Anche gli statali sono assediati dall’Intelligenza artificiale. Secondo uno studio del Forum della Pubblica amministrazione, ben 220 mila di loro rischierebbero il posto. I più esposti alle nuove tecnologie sono coloro i quali svolgono mansioni ripetitive.
Ma c’è anche un gran numero che dalle nuove soluzioni tecnologiche trarranno importanti benefici. Qualche esempio? I dirigenti scolastici, i magistrati, i leader di progetto, gli stessi prefetti: in tutto, ammontano a un milione e mezzo.
Oltre 150 mila, infine (154 mila, per la precisione) sono giudicati in una posizione di mezzo, ambigua tra potenziali sinergie con l’Intelligenza artificiale e rischi di esserne sostituiti. Qualche esempio? Diverse professioni del settore sanitario e diplomatico: biologi, chimici, fisici, ma anche gli avvocati.
E quindi: in generale, i dipendenti pubblici “fortemente esposti” all’intelligenza artificiale sono 1,85 milioni, cioè il 57% del totale, mentre su un altro 28% (poco meno di 906mila persone) l’impatto si annuncia “moderato” e sul restante 15% (483 mila) sarà verosimilmente “basso”.

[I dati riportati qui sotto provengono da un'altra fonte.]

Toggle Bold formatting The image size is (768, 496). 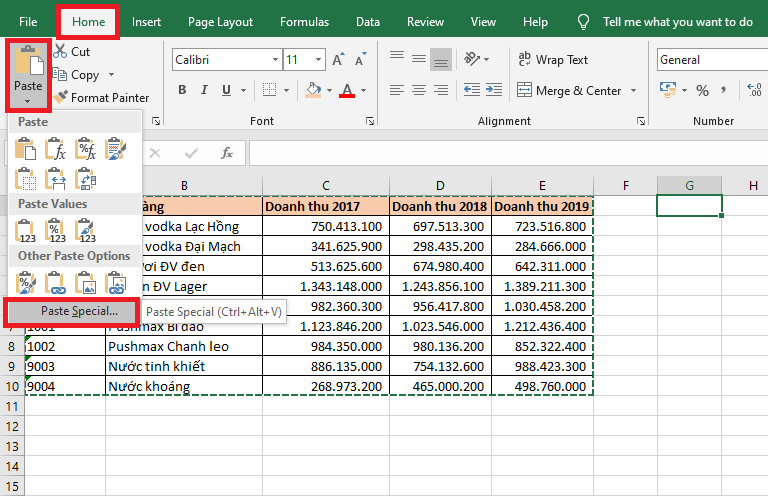182,91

Il ministro per la Pubblica amministrazione Paolo Zangrillo la mette così: “Non mi preoccupo della perdita di posti di lavoro perché ci sono mestieri che muoiono ma al tempo stesso ci sono nuovi mestieri che nascono dobbiamo vivere questa epoca di cambiamento non con la paura ma con l’obiettivo di rendere l’innovazione tecnologica compatibile con i nostri piani di sviluppo. Tanto più che il rapporto tra dipendenti pubblici e residenti vede l’Italia nelle posizioni di retroguardia rispetto agli altri Paesi europei, quindi non c’è un problema di quantità”.

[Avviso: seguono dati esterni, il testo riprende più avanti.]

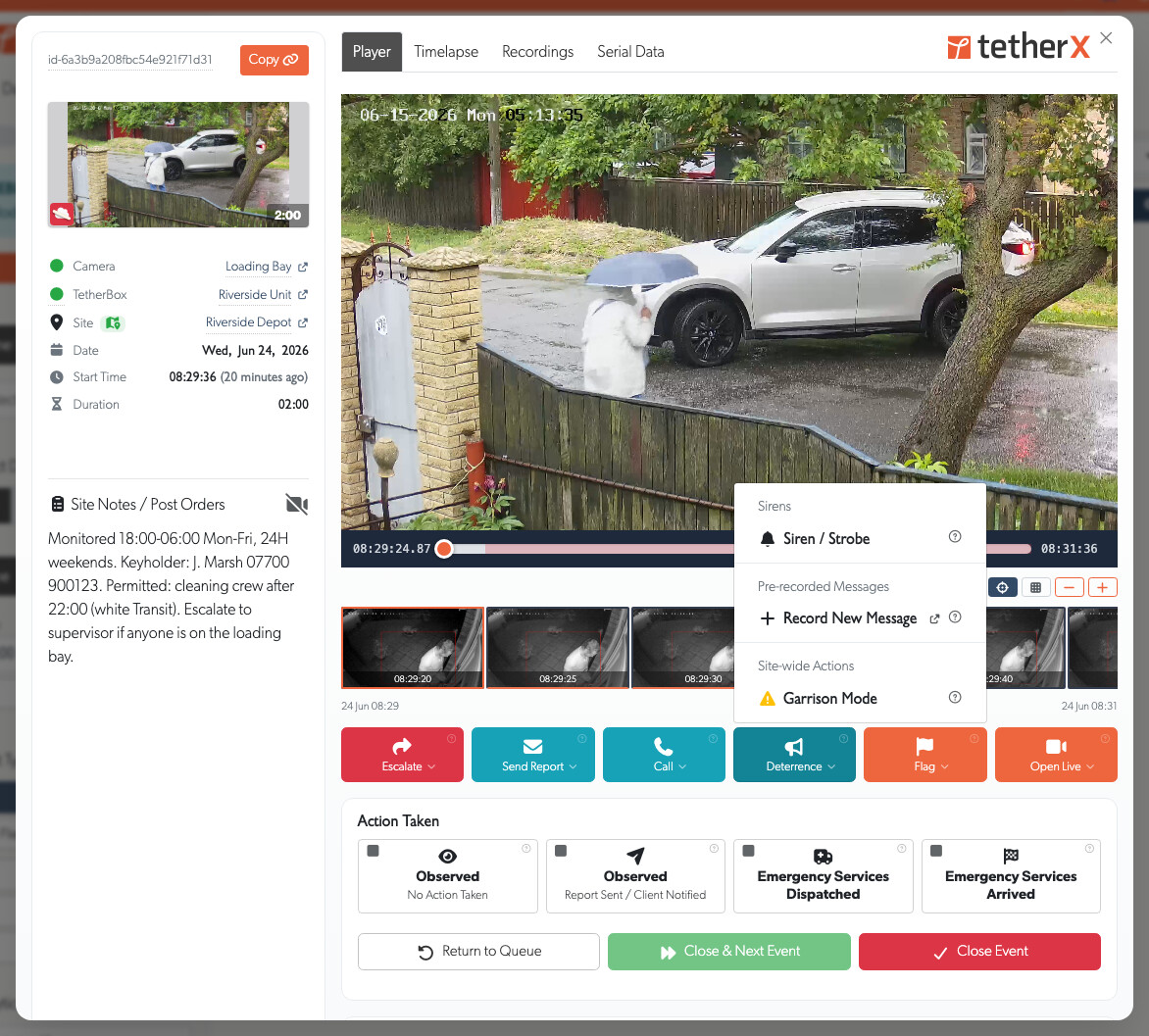Click the Close & Next Event button
This screenshot has height=1036, width=1149.
729,951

Come dire: nessuna epurazione in vista. Anche perché il sindacato già mette le mani avanti: “Se l’idea è di uno scambio fra occupazione e tecnologie non siamo d’accordo – puntualizza Serena Sorrentino, segretaria generale della Fp-Cgil – Innovare e qualificare i servizi è necessario, ma quella dell’occupazione rimane comunque un’emergenza a cui bisogna rispondere con le assunzioni”.